Fauci, the nation's top infectious disease expert and President Biden's chief medical adviser, made the comments during his first White House press briefing under Biden. He also promised the new administration will make all of its decisions "based on science and evidence," while noting he "got in trouble sometimes" for his honesty under former President Donald Trump.

Asked directly if he feels "less constrained" under Biden than he did under Trump, Fauci acknowledged a change.

"I take no pleasure at all in being in a situation of contradicting the president, so it was really something that you didn't feel that you could actually say something and there wouldn't be any repercussions about it," Fauci said. "The idea that you can get up here and talk about what you know, what the science is, and know that's it, let the science speak, it is somewhat of a liberating feeling."

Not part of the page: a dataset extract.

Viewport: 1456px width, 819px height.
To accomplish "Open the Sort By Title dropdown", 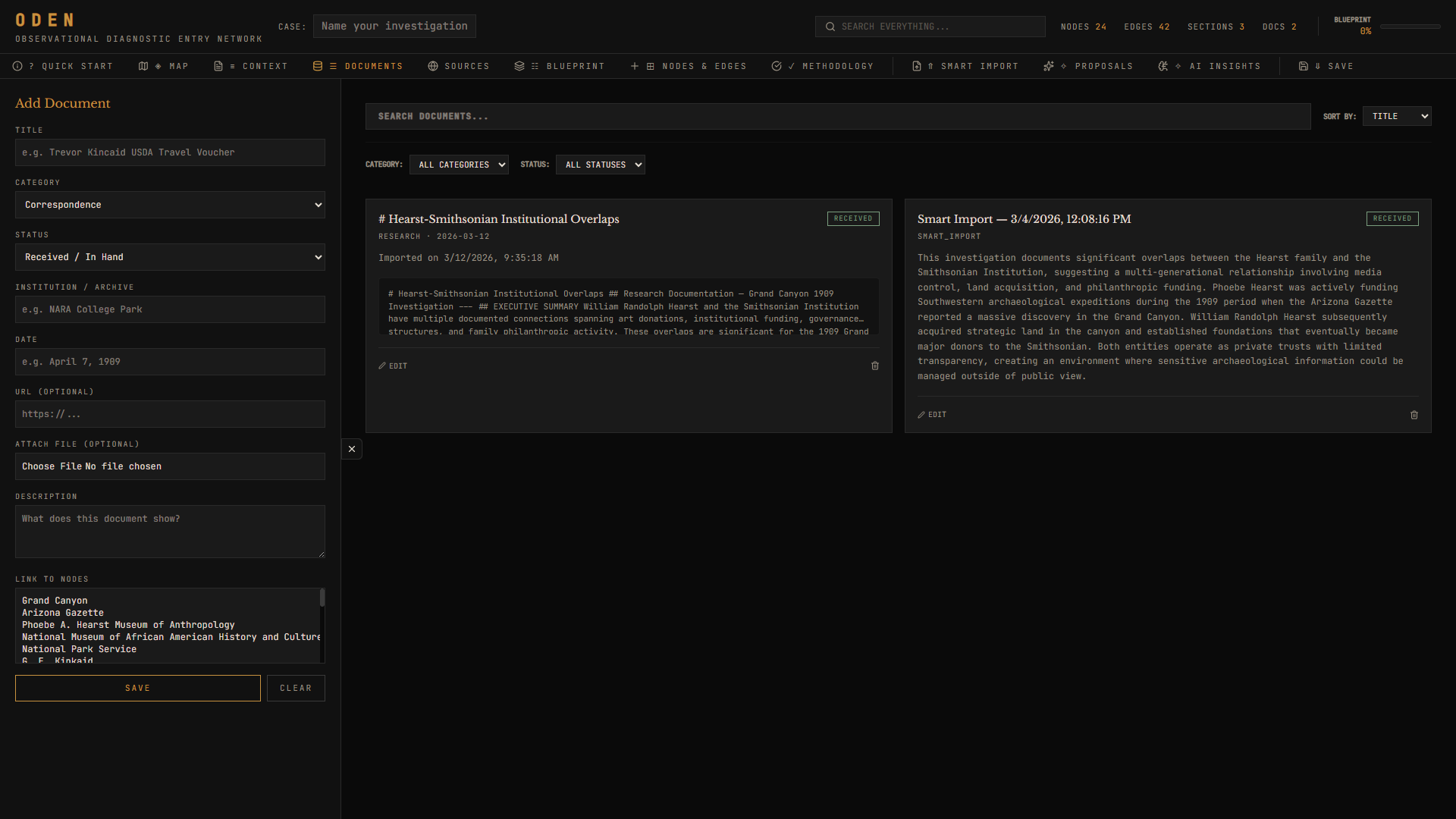I will pos(1396,116).
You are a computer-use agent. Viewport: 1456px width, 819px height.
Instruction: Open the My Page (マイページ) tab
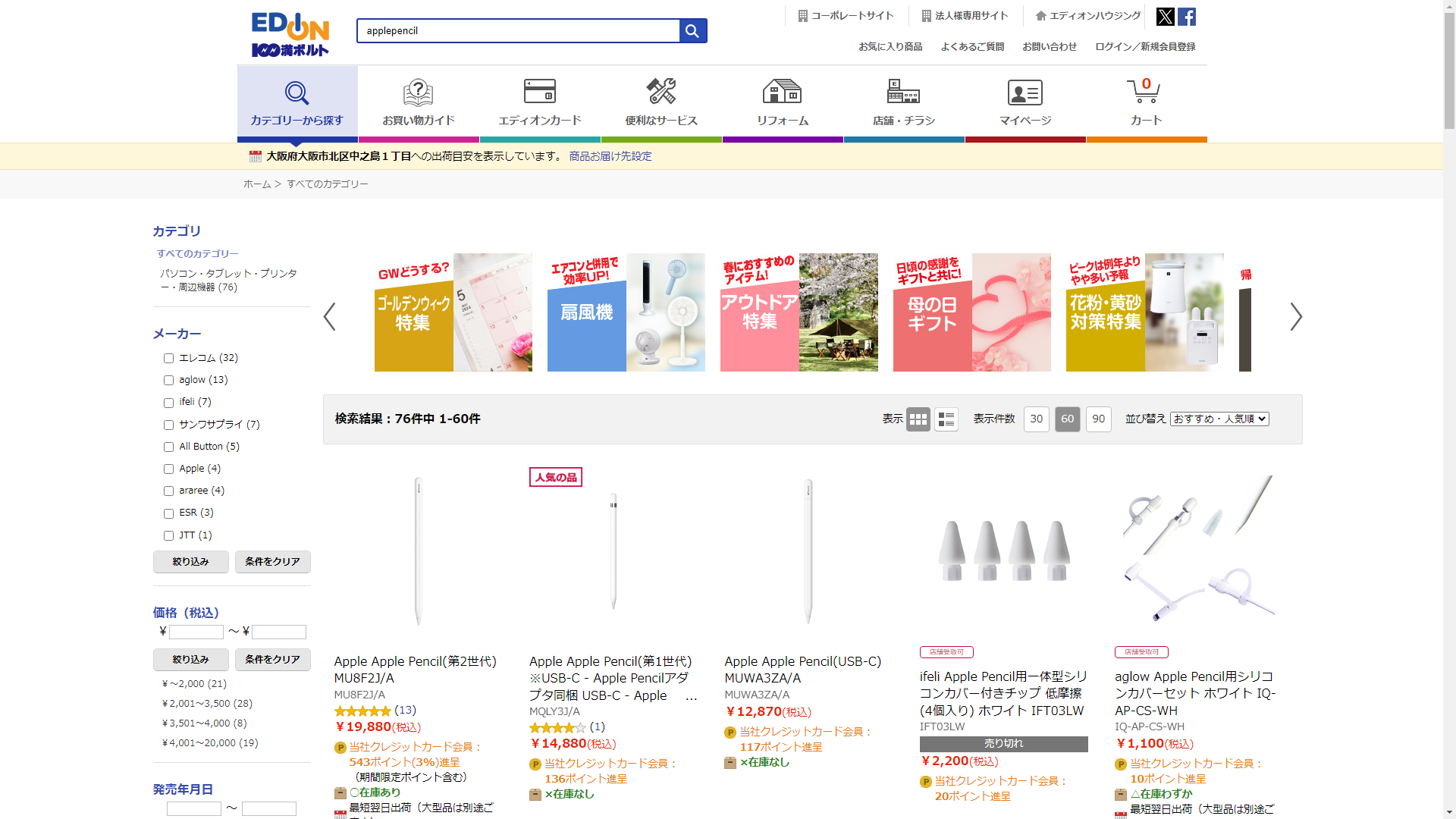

Fauci was known to contradict Trump's rosier or scientifically baseless comments about the COVID-19 pandemic, drawing the president's ire. Trump once attacked Fauci as an idiot and also floated the idea of firing him after the election. At Thursday's briefing, Fauci told reporters he felt "uncomfortable" by "things that were said" under Trump that were "not based on scientific fact," and he also pointed to another difference between the old and new administration.

"One of the new things in this administration is if you don't know the answer, don't guess," Fauci said. "Just say you don't know the answer."

Later, when a reporter noted that Fauci had "joked" a few times about the differences in two administrations, Fauci laughed and shot back, "I was very serious about it. I wasn't joking."